In 2008, Hill was profiled in a segment on the ESPN documentary Black Magic, which told the story of African Americans and basketball. The segment asserted that early in that 1961–62 season, St. Louis Hawks coach Paul Seymour was told by team management to severely diminish Hill's offensive role so that stars Bob Pettit, Cliff Hagan, and Clyde Lovellette (who were all white) would receive more shot attempts. Seymour refused and was fired, and Hill's scoring averaged dropped from 10.8 points per game to 5.5 points per game. Hill never played in the NBA after that season.

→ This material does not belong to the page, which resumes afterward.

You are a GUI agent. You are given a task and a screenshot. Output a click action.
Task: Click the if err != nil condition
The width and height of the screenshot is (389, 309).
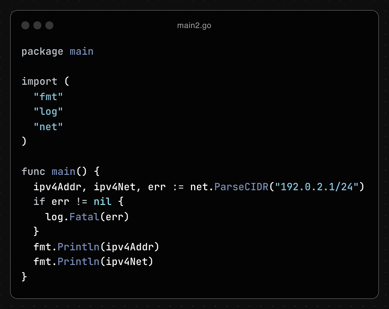pyautogui.click(x=77, y=202)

Hill had denied that his race was a factor in his NBA struggles, saying, "It wasn't racial. It was points." He went on to become a successful head coach at Essex County College in Newark, New Jersey. A resident of Orange, New Jersey, Hill died at his home there on August 10, 2015.

Legacy
The March 18, 2022 game at Wofford at The Basketball Classic been designated the Cleo Hill Game. Due to scheduling issues the game was not played.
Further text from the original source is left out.